▸ Goal of the exercise
All of the data must be returned word for word.
++++++++++++++++++++
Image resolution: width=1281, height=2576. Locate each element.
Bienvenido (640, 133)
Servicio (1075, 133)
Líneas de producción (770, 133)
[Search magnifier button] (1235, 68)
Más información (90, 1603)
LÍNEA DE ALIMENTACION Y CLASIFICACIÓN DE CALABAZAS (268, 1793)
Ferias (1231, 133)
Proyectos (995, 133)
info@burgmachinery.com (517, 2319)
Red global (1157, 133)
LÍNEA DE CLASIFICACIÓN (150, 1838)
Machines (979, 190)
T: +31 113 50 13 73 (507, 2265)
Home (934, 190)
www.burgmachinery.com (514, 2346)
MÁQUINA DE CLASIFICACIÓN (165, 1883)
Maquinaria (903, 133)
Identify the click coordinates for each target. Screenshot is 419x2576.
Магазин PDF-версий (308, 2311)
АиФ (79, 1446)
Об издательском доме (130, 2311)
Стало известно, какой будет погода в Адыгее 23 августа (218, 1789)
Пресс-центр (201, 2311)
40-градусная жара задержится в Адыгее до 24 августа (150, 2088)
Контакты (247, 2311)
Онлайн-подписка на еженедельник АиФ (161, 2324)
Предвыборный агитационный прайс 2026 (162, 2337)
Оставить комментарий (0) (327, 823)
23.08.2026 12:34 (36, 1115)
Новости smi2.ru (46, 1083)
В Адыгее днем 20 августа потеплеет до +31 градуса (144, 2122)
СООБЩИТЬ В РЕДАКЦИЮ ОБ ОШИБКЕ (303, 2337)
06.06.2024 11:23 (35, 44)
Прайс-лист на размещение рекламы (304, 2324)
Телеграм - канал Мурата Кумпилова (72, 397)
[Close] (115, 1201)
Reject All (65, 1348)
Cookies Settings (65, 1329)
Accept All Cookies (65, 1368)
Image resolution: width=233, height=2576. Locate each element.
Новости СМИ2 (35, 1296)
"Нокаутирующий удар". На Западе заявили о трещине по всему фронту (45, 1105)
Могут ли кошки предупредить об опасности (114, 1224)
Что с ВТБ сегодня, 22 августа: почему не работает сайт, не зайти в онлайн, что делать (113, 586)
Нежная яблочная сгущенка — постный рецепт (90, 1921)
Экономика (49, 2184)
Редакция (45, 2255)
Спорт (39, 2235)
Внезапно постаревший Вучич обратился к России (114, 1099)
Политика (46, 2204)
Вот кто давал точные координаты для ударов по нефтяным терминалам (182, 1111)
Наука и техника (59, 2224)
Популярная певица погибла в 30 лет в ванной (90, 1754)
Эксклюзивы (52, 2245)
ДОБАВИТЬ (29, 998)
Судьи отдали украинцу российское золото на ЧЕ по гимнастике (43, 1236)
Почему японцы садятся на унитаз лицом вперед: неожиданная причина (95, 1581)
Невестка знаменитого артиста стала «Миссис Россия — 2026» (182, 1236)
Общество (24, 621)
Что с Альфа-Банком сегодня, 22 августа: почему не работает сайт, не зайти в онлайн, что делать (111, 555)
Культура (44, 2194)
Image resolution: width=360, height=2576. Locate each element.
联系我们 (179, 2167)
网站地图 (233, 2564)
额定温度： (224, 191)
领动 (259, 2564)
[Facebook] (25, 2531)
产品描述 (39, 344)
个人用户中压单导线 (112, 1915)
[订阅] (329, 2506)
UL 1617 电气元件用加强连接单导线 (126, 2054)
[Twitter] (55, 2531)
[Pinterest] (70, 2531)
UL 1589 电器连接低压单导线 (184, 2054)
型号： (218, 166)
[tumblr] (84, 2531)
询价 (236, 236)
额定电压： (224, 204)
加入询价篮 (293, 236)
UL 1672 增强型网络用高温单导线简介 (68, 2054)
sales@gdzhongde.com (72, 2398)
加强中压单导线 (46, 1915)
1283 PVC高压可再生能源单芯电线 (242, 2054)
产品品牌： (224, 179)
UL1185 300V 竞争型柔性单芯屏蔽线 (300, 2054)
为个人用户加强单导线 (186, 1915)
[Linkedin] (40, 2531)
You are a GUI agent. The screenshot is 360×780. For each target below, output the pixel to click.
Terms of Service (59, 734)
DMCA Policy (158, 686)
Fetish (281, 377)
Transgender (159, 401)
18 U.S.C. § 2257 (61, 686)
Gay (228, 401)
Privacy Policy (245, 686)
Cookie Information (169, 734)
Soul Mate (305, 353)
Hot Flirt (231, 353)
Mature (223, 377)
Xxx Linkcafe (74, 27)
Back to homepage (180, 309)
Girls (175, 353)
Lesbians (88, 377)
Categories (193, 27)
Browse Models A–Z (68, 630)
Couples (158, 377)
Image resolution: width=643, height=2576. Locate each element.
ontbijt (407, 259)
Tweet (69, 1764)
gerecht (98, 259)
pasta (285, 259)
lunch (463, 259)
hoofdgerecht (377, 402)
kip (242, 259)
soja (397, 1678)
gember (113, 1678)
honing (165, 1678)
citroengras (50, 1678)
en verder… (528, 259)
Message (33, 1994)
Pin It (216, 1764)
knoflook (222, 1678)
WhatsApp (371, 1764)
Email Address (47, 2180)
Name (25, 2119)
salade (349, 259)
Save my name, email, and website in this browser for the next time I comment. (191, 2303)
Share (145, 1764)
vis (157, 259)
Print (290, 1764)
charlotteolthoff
++++++++++++++++++++
▸ Result of the exercise
Image resolution: width=1281, height=2576. Locate each element.
Bienvenido (640, 133)
Servicio (1075, 133)
Líneas de producción (770, 133)
[Search magnifier button] (1235, 68)
Más información (90, 1603)
LÍNEA DE ALIMENTACION Y CLASIFICACIÓN DE CALABAZAS (268, 1793)
Ferias (1231, 133)
Proyectos (995, 133)
info@burgmachinery.com (517, 2319)
Red global (1157, 133)
LÍNEA DE CLASIFICACIÓN (150, 1838)
Machines (979, 190)
T: +31 113 50 13 73 (507, 2265)
Home (934, 190)
www.burgmachinery.com (514, 2346)
MÁQUINA DE CLASIFICACIÓN (165, 1883)
Maquinaria (903, 133)
Identify the click coordinates for each target. Screenshot is 419x2576.
Магазин PDF-версий (308, 2311)
АиФ (79, 1446)
Об издательском доме (130, 2311)
Стало известно, какой будет погода в Адыгее 23 августа (218, 1789)
Пресс-центр (201, 2311)
40-градусная жара задержится в Адыгее до 24 августа (150, 2088)
Контакты (247, 2311)
Онлайн-подписка на еженедельник АиФ (161, 2324)
Предвыборный агитационный прайс 2026 (162, 2337)
Оставить комментарий (0) (327, 823)
23.08.2026 12:34 (36, 1115)
Новости smi2.ru (46, 1083)
В Адыгее днем 20 августа потеплеет до +31 градуса (144, 2122)
СООБЩИТЬ В РЕДАКЦИЮ ОБ ОШИБКЕ (303, 2337)
06.06.2024 11:23 (35, 44)
Прайс-лист на размещение рекламы (304, 2324)
Телеграм - канал Мурата Кумпилова (72, 397)
[Close] (115, 1201)
Reject All (65, 1348)
Cookies Settings (65, 1329)
Accept All Cookies (65, 1368)
Image resolution: width=233, height=2576. Locate each element.
Новости СМИ2 (35, 1296)
"Нокаутирующий удар". На Западе заявили о трещине по всему фронту (45, 1105)
Могут ли кошки предупредить об опасности (114, 1224)
Что с ВТБ сегодня, 22 августа: почему не работает сайт, не зайти в онлайн, что делать (113, 586)
Нежная яблочная сгущенка — постный рецепт (90, 1921)
Экономика (49, 2184)
Редакция (45, 2255)
Спорт (39, 2235)
Внезапно постаревший Вучич обратился к России (114, 1099)
Политика (46, 2204)
Вот кто давал точные координаты для ударов по нефтяным терминалам (182, 1111)
Наука и техника (59, 2224)
Популярная певица погибла в 30 лет в ванной (90, 1754)
Эксклюзивы (52, 2245)
ДОБАВИТЬ (29, 998)
Судьи отдали украинцу российское золото на ЧЕ по гимнастике (43, 1236)
Почему японцы садятся на унитаз лицом вперед: неожиданная причина (95, 1581)
Невестка знаменитого артиста стала «Миссис Россия — 2026» (182, 1236)
Общество (24, 621)
Что с Альфа-Банком сегодня, 22 августа: почему не работает сайт, не зайти в онлайн, что делать (111, 555)
Культура (44, 2194)
Image resolution: width=360, height=2576. Locate each element.
联系我们 (179, 2167)
网站地图 (233, 2564)
额定温度： (224, 191)
领动 (259, 2564)
[Facebook] (25, 2531)
产品描述 (39, 344)
个人用户中压单导线 (112, 1915)
[订阅] (329, 2506)
UL 1617 电气元件用加强连接单导线 (126, 2054)
[Twitter] (55, 2531)
[Pinterest] (70, 2531)
UL 1589 电器连接低压单导线 (184, 2054)
型号： (218, 166)
[tumblr] (84, 2531)
询价 (236, 236)
额定电压： (224, 204)
加入询价篮 (293, 236)
UL 1672 增强型网络用高温单导线简介 (68, 2054)
sales@gdzhongde.com (72, 2398)
加强中压单导线 (46, 1915)
1283 PVC高压可再生能源单芯电线 (242, 2054)
产品品牌： (224, 179)
UL1185 300V 竞争型柔性单芯屏蔽线 (300, 2054)
为个人用户加强单导线 (186, 1915)
[Linkedin] (40, 2531)
You are a GUI agent. The screenshot is 360×780. For each target below, output the pixel to click.
Terms of Service (59, 734)
DMCA Policy (158, 686)
Fetish (281, 377)
Transgender (159, 401)
18 U.S.C. § 2257 (61, 686)
Gay (228, 401)
Privacy Policy (245, 686)
Cookie Information (169, 734)
Soul Mate (305, 353)
Hot Flirt (231, 353)
Mature (223, 377)
Xxx Linkcafe (74, 27)
Back to homepage (180, 309)
Girls (175, 353)
Lesbians (88, 377)
Categories (193, 27)
Browse Models A–Z (68, 630)
Couples (158, 377)
Image resolution: width=643, height=2576. Locate each element.
ontbijt (407, 259)
Tweet (69, 1764)
gerecht (98, 259)
pasta (285, 259)
lunch (463, 259)
hoofdgerecht (377, 402)
kip (242, 259)
soja (397, 1678)
gember (113, 1678)
honing (165, 1678)
citroengras (50, 1678)
en verder… (528, 259)
Message (33, 1994)
Pin It (216, 1764)
knoflook (222, 1678)
WhatsApp (371, 1764)
Email Address (47, 2180)
Name (25, 2119)
salade (349, 259)
Save my name, email, and website in this browser for the next time I comment. (191, 2303)
Share (145, 1764)
vis (157, 259)
Print (290, 1764)
charlotteolthoff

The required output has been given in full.